First, read Deborah Solomon's story "CBO Study Casts Doubt On CO2 Caps" at the WSJ Online.
One money quote (I love using that cliche when talking about money):
The office plans to say that there is a strong case for treating the permits, when first created, as federal revenue raised. If the permits are given to companies free of charge, that should be treated as spending, it will argue.Then save this link. I love the CBO. Not because we come to the same conclusion* (we did) but rather, because, in all of government, they seem to have the clearest thinkers (and thus, writers).
No cash would actually enter or leave the government's coffers in such a case, but the analysis bolsters the assertion that giving away permits amounts to a subsidy for polluters -- in effect, that there is a cost to taxpayers. The office says that the subsidy theoretically could be worth $50 billion or more a year, based on the value that such permits might have when traded on an open market.
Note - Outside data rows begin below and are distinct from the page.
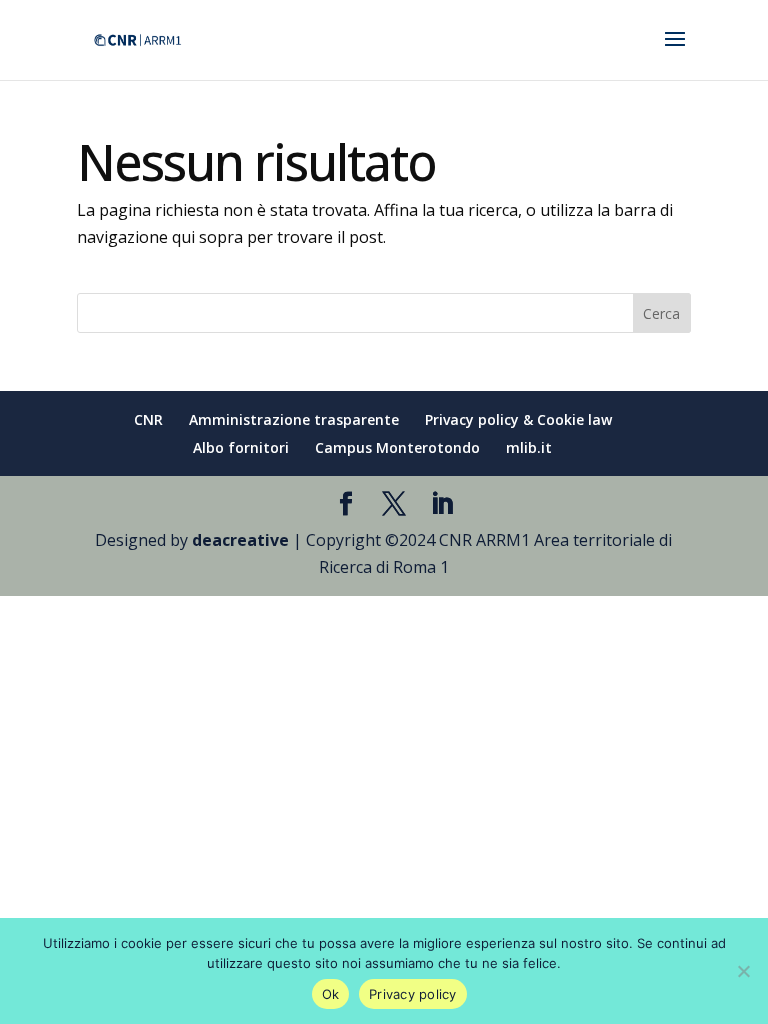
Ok (331, 994)
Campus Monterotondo (397, 447)
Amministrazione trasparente (294, 419)
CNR (148, 419)
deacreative (240, 540)
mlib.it (529, 447)
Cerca (661, 313)
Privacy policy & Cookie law (518, 419)
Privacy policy (413, 994)
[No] (743, 971)
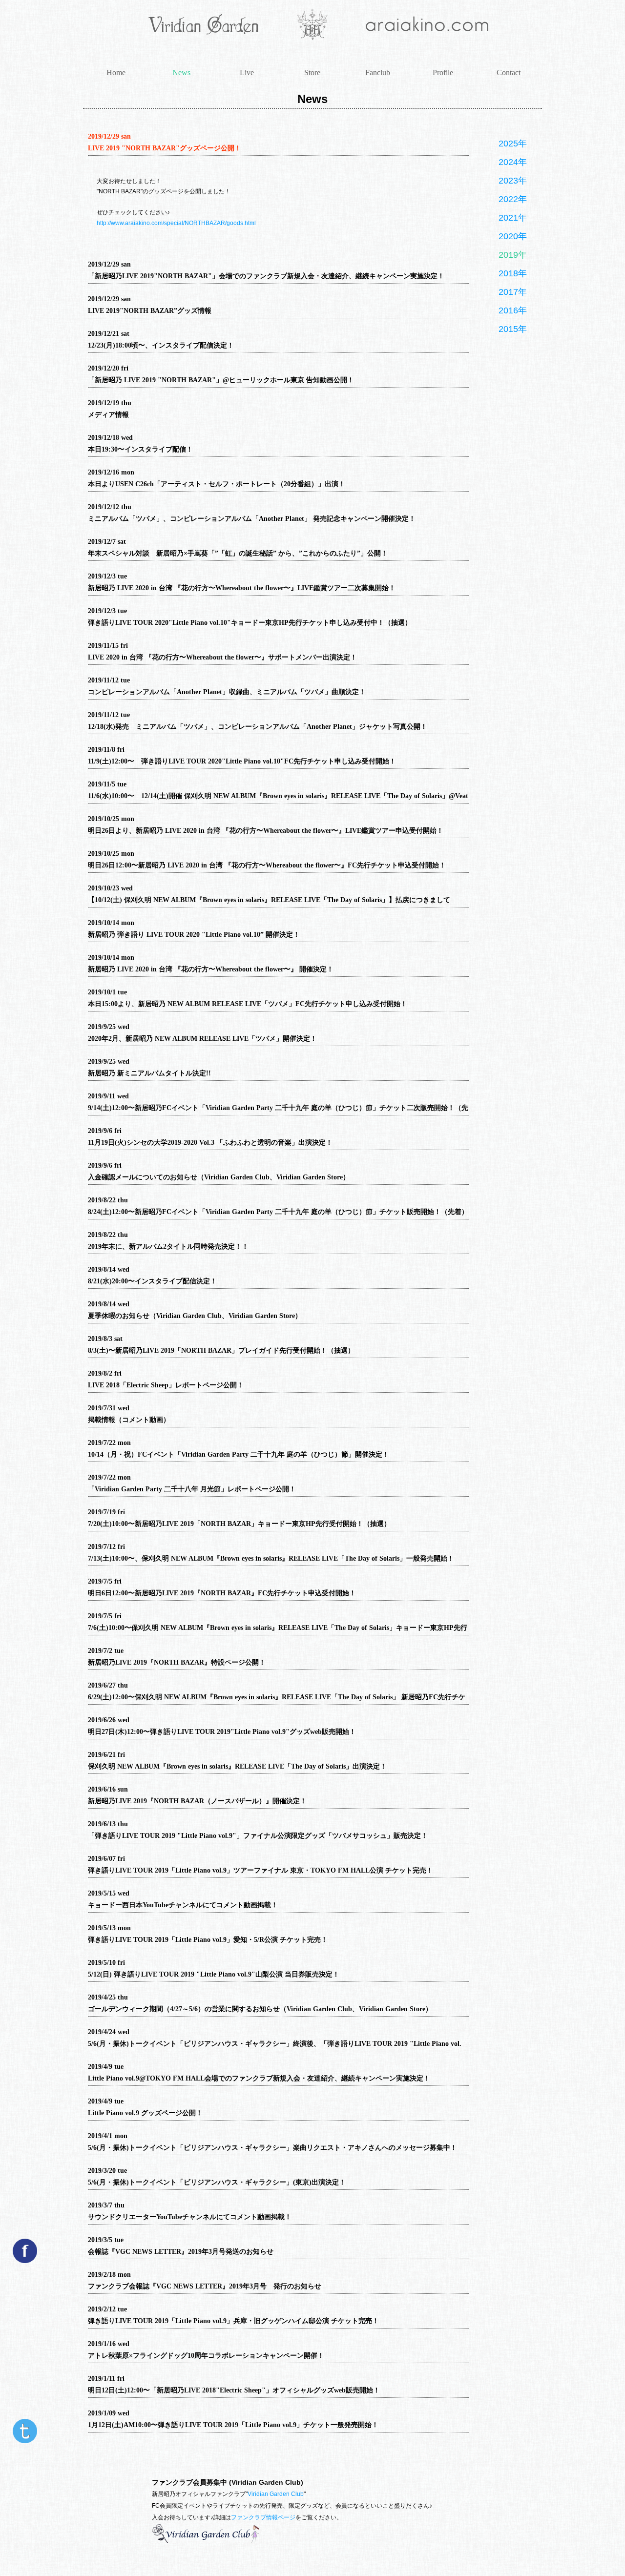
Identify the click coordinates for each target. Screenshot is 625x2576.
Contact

From the statement of Peter Orzag, Director:
...Under a cap-and-trade program, a key decision for policymakers is whether to sell emission allowances or to give them away. The value of those allowances would probably be substantial: Under the range of cap-and-trade policies now being considered by the Congress, the annual value of emission allowances would be roughly $50 billion to $300 billion by 2020 (measured in 2006 dollars). More-stringent caps would result in higher total allowance values.
...By establishing a cap-and-trade program, policymakers would create a new commodity: the right to emit CO2. The emission allowances—each of which would represent the right to emit, say, one ton of CO2—would have substantial value. Based on a review of the existing literature and the range of CO2 policies now being debated, CBO estimates that the value of those allowances could total between $50 billion and $300 billion
annually (in 2006 dollars) by 2020.
Conversely, giving all or most of the allowances to energy producers to offset the potential losses of investors in those industries—as was done in the cap-and-trade program for sulfur dioxide emissions—would exacerbate the regressivity of the price increases.
...On average, the value of the CO2 allowances that producers would receive would more than compensate them for any decline in profits caused by a drop in the demand for energy and energy-intensive goods and services that cause emissions. As a result, the companies that received allowances could experience “windfall” profits, with the government regaining only part of that windfall through corporate income taxes.
...For example, one study suggested that if emissions were reduced by 23 percent and all of the allowances were distributed for free to producers in the oil, natural gas, and coal sectors, stock values would double for oil andgas producers and increase more than sevenfold for coal producers...
HT: the WSJ's Energy Roundup
*"Think about it a little more and you will agree with me because you're smart and I'm right."